I like to pick things apart and see how they work inside

When you see too many open files in a containerized app, it’s tempting to jump straight to ulimit -n. Sometimes that’s correct. But on Linux (especially with Go apps using fsnotify), the error can also be caused by inotify limits—even if your process has a huge file-descriptor limit.

This post is a practical, copy/paste-friendly checklist to debug the problem on a real Kubernetes cluster.

Step 0: Decide which “limit” you’re hitting

There are (at least) three common failure modes that can all look like “too many open files”:

Per-process file descriptor limit (classic EMFILE)
- Think: ulimit -n, /proc/<pid>/limits, or systemd LimitNOFILE.
System-wide file table exhaustion (ENFILE)
- Think: /proc/sys/fs/file-nr approaching /proc/sys/fs/file-max.
inotify instance/watch limits (common with fsnotify)
- Think: fs.inotify.max_user_instances and fs.inotify.max_user_watches.

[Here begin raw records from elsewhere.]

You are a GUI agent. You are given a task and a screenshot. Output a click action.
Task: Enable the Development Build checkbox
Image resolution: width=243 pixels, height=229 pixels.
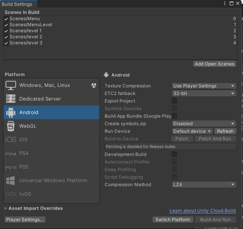174,154
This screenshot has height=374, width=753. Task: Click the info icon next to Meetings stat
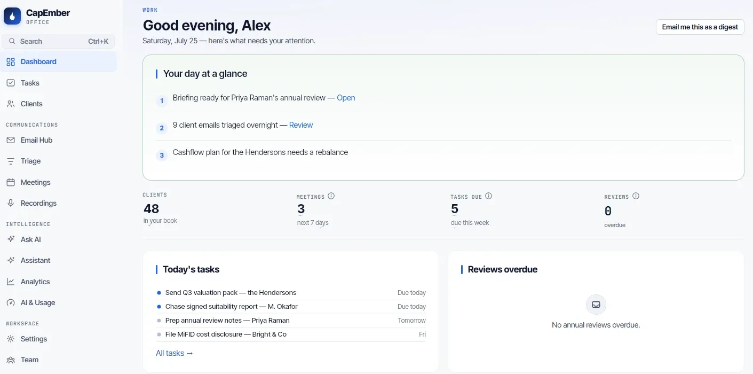[331, 196]
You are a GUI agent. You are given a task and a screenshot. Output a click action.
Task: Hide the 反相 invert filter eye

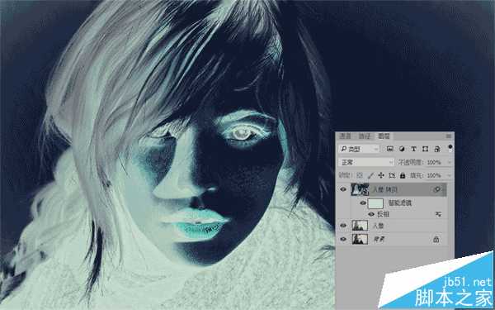371,214
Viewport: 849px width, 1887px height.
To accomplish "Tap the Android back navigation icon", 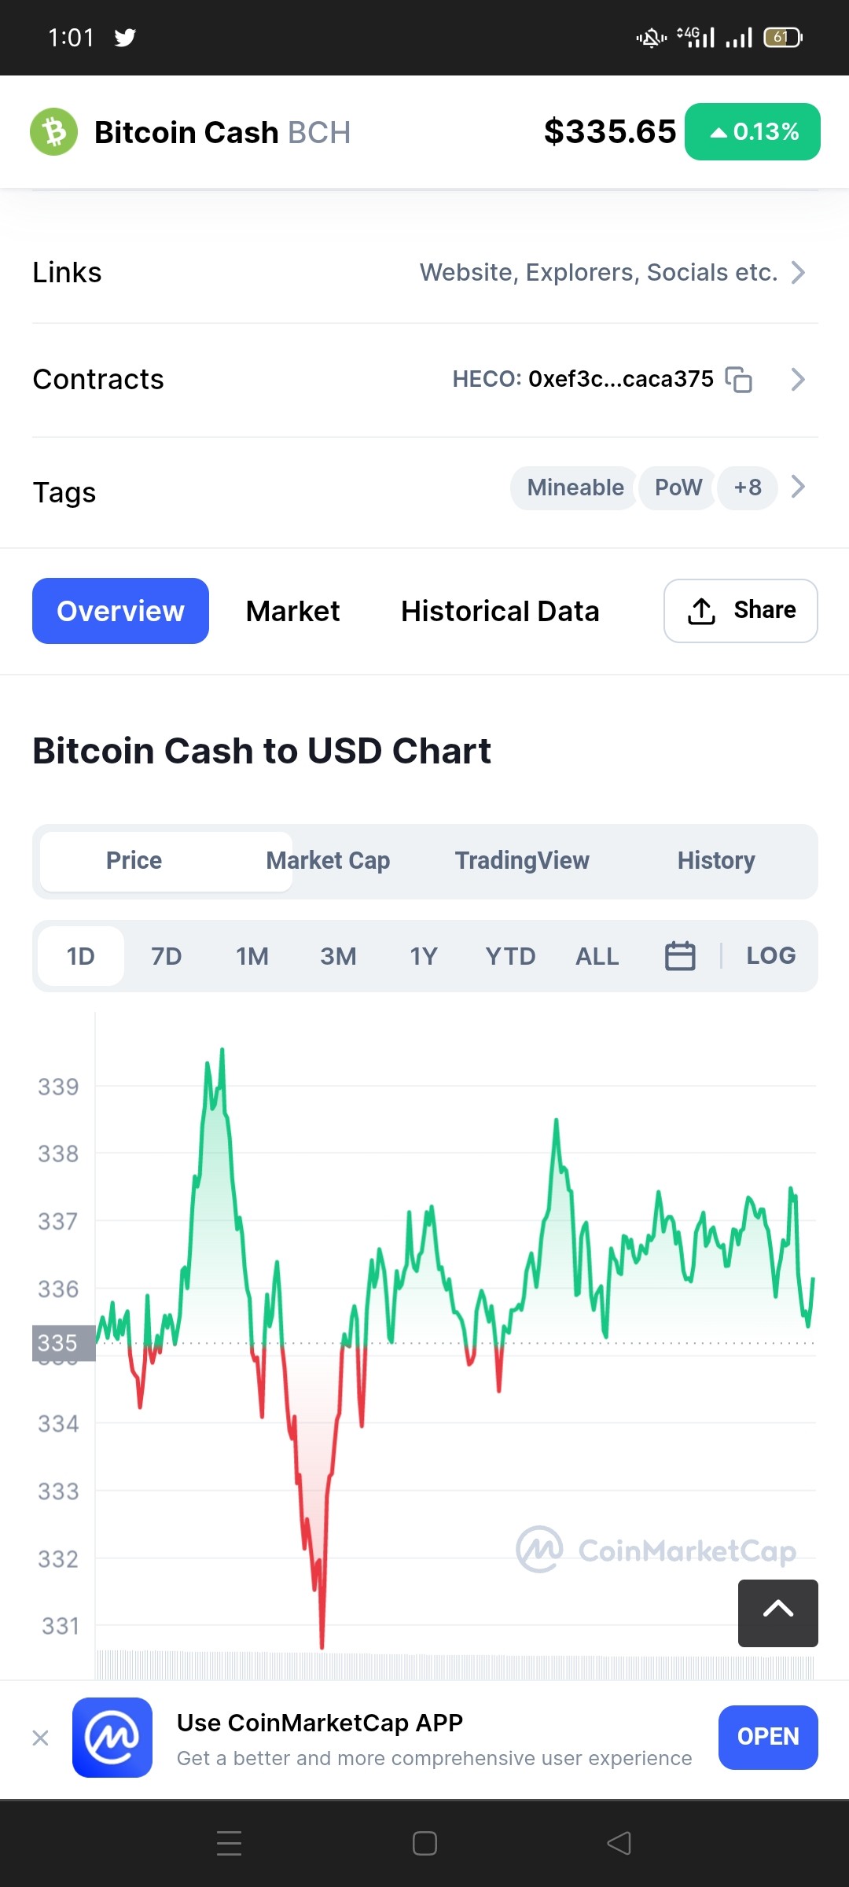I will (x=619, y=1843).
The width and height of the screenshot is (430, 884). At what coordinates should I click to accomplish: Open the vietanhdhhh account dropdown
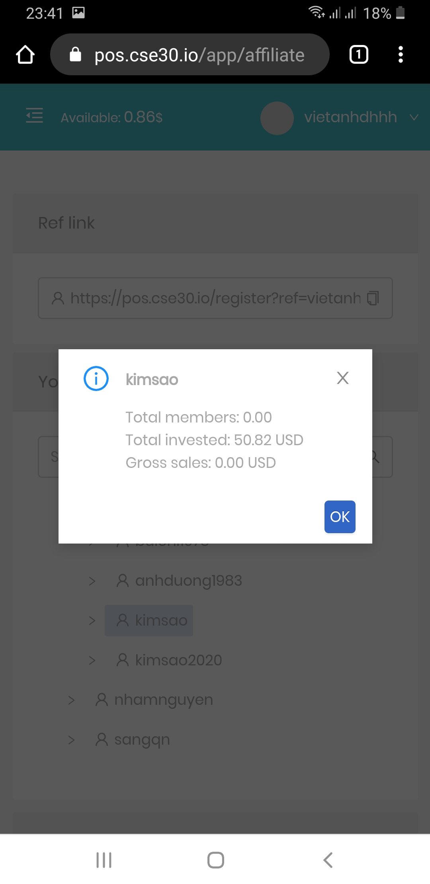[x=414, y=117]
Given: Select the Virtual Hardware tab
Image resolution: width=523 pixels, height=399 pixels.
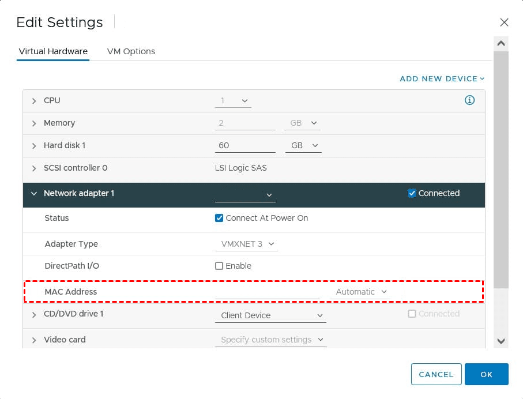Looking at the screenshot, I should pyautogui.click(x=53, y=51).
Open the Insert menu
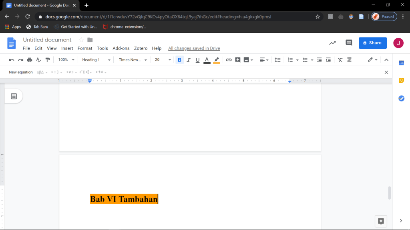 coord(67,48)
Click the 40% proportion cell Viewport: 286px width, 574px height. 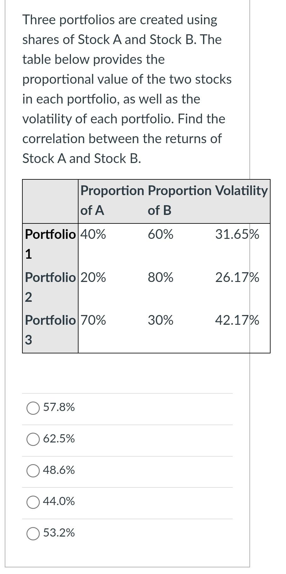[x=93, y=234]
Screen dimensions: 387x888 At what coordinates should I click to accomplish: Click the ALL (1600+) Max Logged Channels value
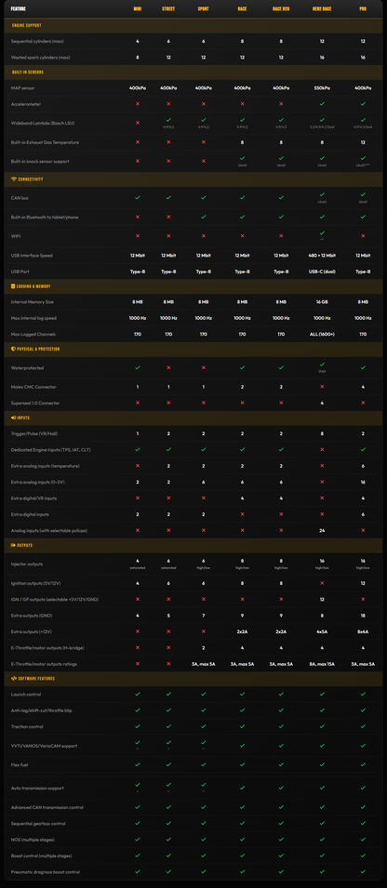click(322, 334)

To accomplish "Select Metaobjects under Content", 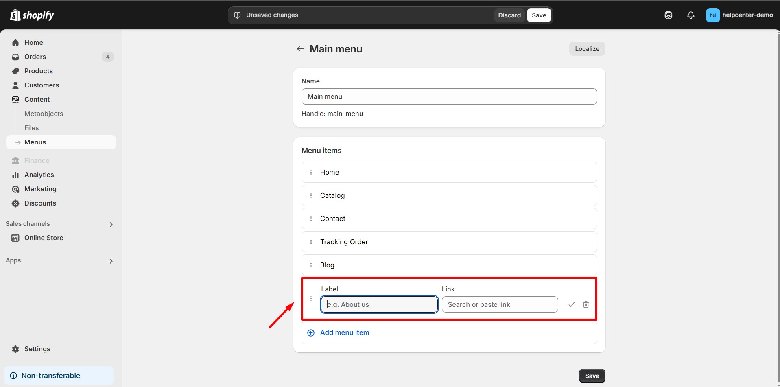I will coord(44,114).
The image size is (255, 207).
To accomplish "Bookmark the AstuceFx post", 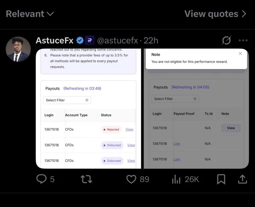I will 221,179.
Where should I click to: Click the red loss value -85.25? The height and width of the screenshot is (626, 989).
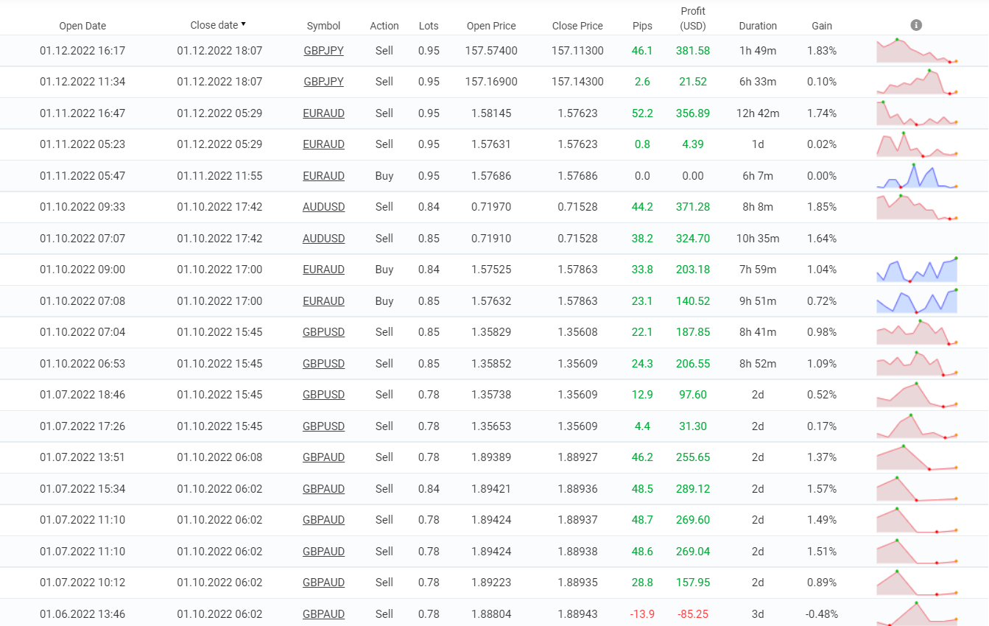tap(692, 613)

The rest of the tutorial helps you quickly identify which one applies.

Step 1: Check the real limits of the failing process (not your shell)

Inside the pod:

# Find your process (adjust the pattern for your app)
ps -eo pid,comm,args | grep -E 'myapp|server|gateway' | grep -v grep

# Replace <pid> with the real PID
cat /proc/<pid>/limits | sed -n '/Max open files/p'

# Count currently open FDs
ls /proc/<pid>/fd | wc -l

Why this matters:

ulimit -n shows the limit for your current shell, which may be totally different from a process started by an init system (systemd, supervisord, Kubernetes runtime, etc.).

Step 2: Check node-wide file table pressure (`ENFILE`)

On the Kubernetes node:

cat /proc/sys/fs/file-nr
cat /proc/sys/fs/file-max

file-nr is usually three numbers: allocated, unused, max. If allocated is near max, you have a node-level exhaustion problem that can break unrelated workloads.

Step 3: Check inotify limits (the usual `fsnotify` culprit)

On the node (or inside the container—these are node kernel settings):

cat /proc/sys/fs/inotify/max_user_instances
cat /proc/sys/fs/inotify/max_user_watches
cat /proc/sys/fs/inotify/max_queued_events

If your app uses Go file watching, fsnotify’s Linux notes are worth skimming: fsnotify README (Linux).

Key concept:

max_user_instances is per-UID. In Kubernetes, multiple containers/processes can share the same numeric UID (e.g., a non-root “app user”), which means they share the same inotify instance budget on that node.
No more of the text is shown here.